Another one of my favorite chapters looked at the nature of optimism and why the opposite mentality typically gets the most attention. As I consider myself an optimist, I loved that this highlighted some important truths that are often overlooked. If I may say, the chapter also served as a nice pallet cleanser from the daily news grind these days.
Speaking of these unique days we find ourselves in, I was surprised to see Housel mention the coronavirus ever-so-briefly in his book. Given the lead time I expect most publications have, I really wasn’t expecting anything so up to date. That said, in a later chapter, he notes that the United States currently has record low unemployment, so not everything is up to the minute. Personally, I’m actually thankful that the crisis was mostly excluded as 2020 readers will certainly be able to insert such references on their own where appropriate.

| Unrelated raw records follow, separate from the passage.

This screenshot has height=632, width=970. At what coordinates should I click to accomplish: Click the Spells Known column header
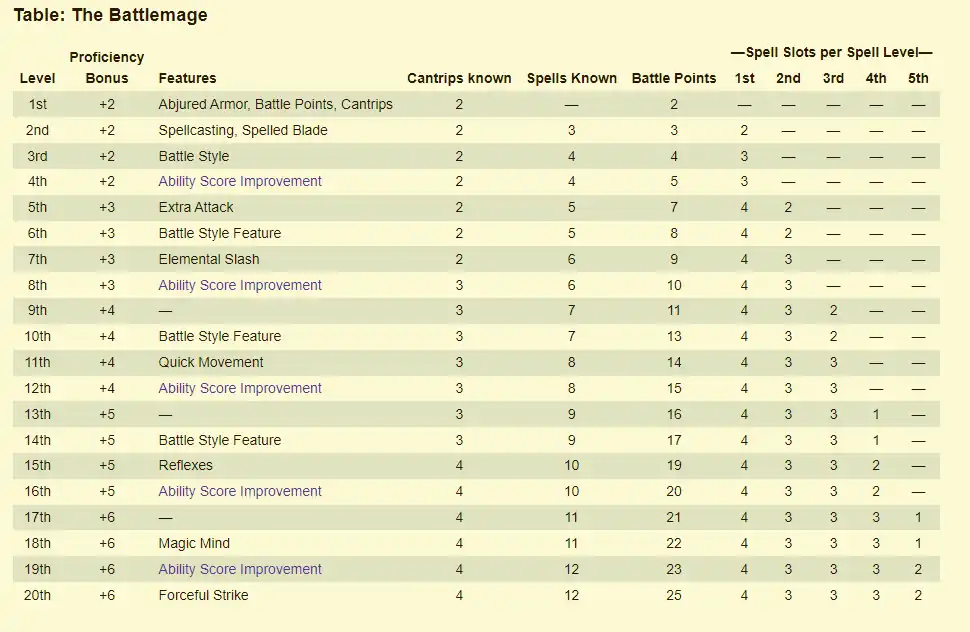click(x=571, y=78)
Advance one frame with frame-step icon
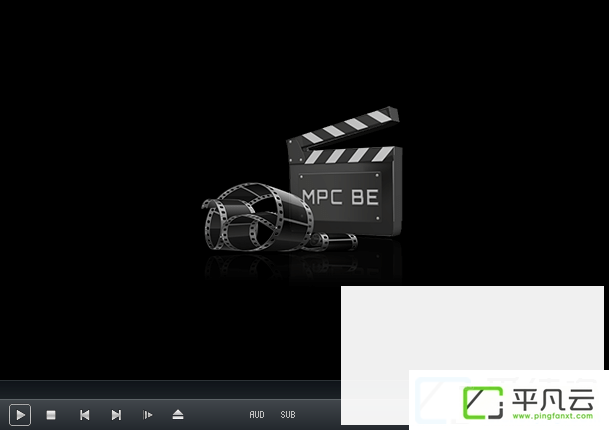This screenshot has width=609, height=430. pos(148,415)
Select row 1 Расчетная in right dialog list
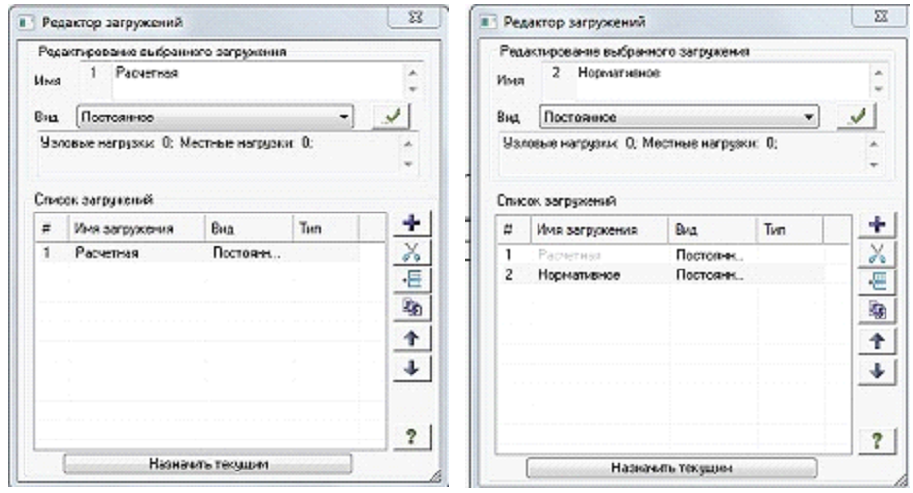This screenshot has height=493, width=913. pyautogui.click(x=660, y=255)
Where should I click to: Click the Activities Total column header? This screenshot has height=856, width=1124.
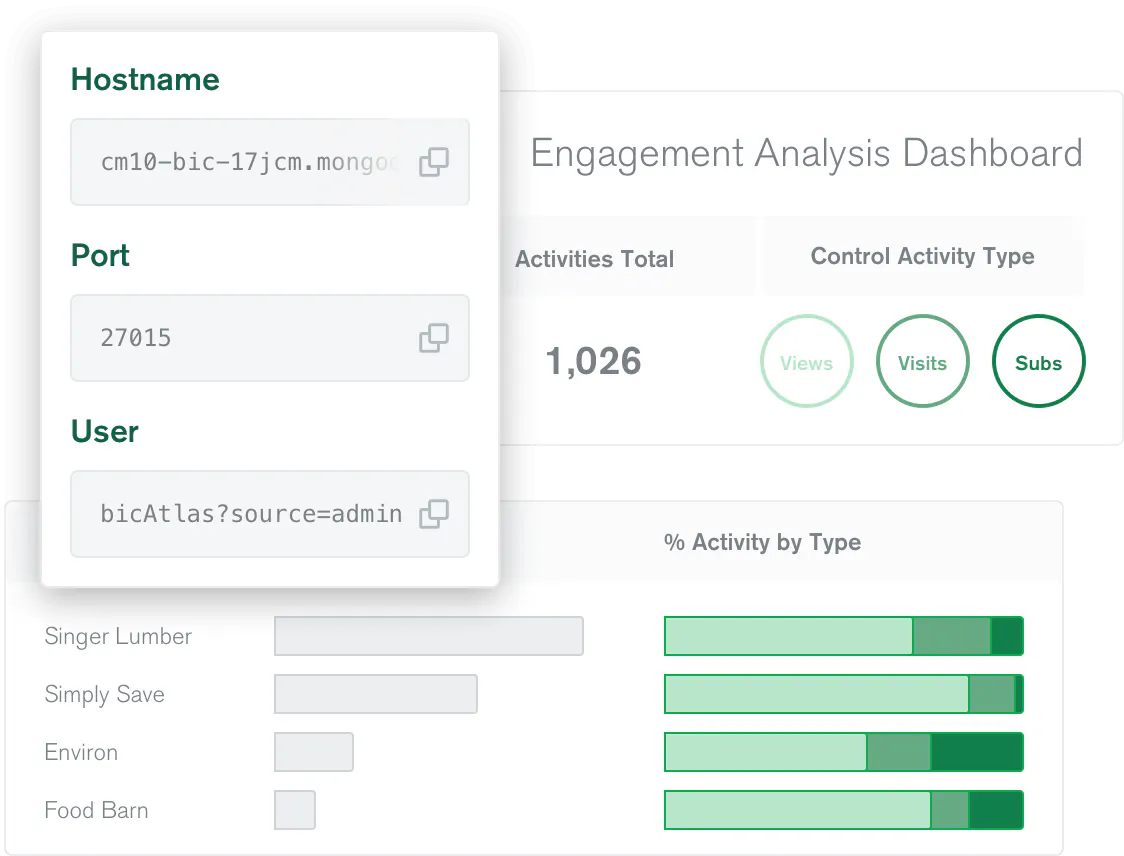tap(595, 259)
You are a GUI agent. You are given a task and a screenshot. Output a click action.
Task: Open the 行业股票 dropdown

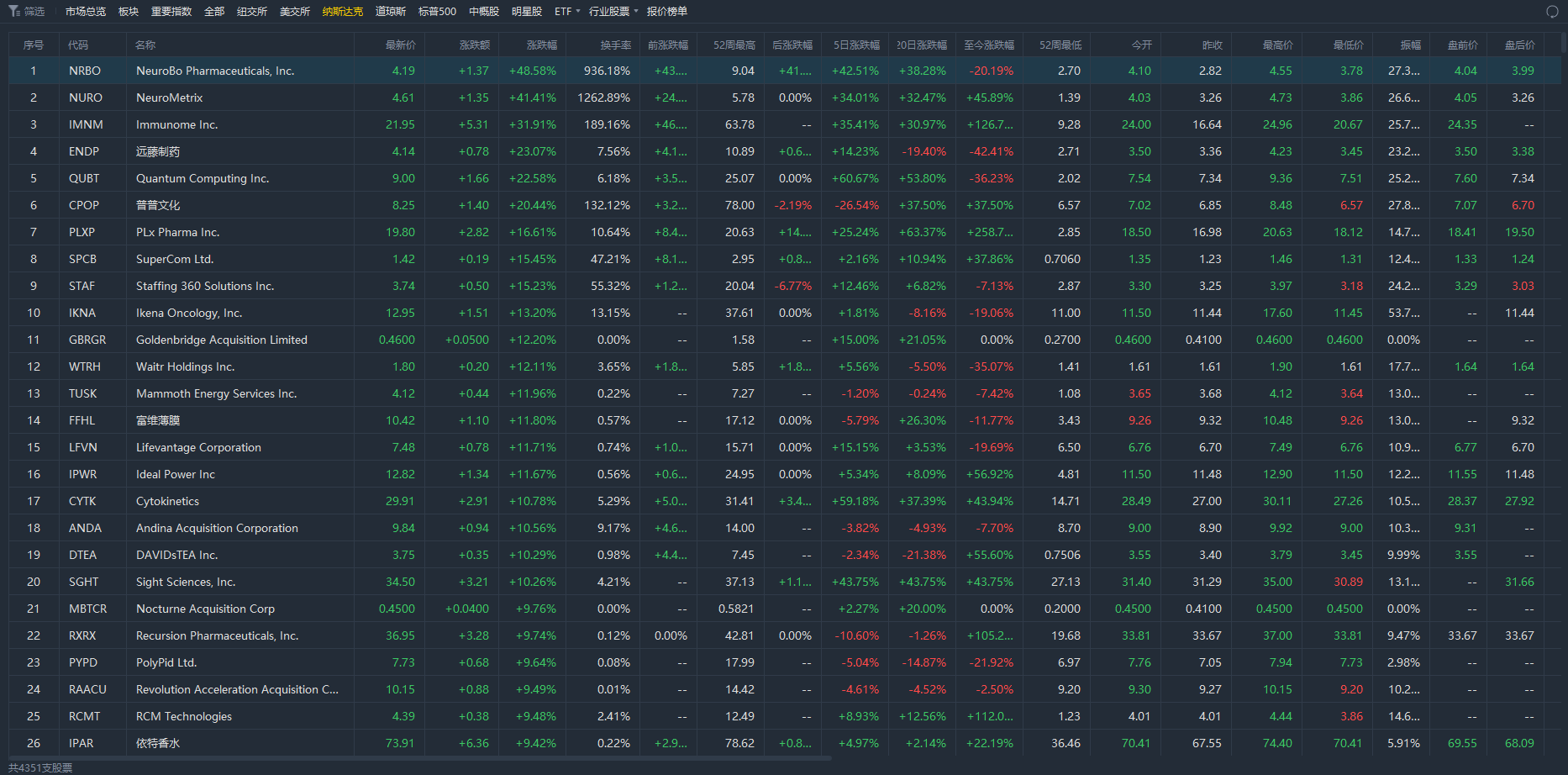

For all the strengths of The Psychology of Money, I did have a couple of minor criticisms. One is that, at times, I felt like the subject strayed a bit from the concept of “psychology” and more toward general “do this, not that” advice. It’s not that these chapters weren’t interesting or lacked impact, but it is something that stuck out to me. The other nitpick I had is that there are a couple of moments that feel redundant or find Housel hammering home his point perhaps a tad too hard — namely in chapter 16, where I felt as though I kept reading the same refrain (although the chapter was still strong overall). Again, these are only small critiques that hardly took away from my enjoyment of the book on the whole.
When I pre-ordered my copy of The Psychology of Money: Timeless Lessons on Wealth, Greed, and Happiness, I really had no idea what to expect. What I found was a deeply intriguing book that not only helped change the way I thought about money but I predict will also influence the way I write about money in the future. Needless to say, if you’re looking for a different kind of personal finance book — and one that will surely open your mind regardless of who you are — I highly recommend The Psychology of Money by Morgan Housel.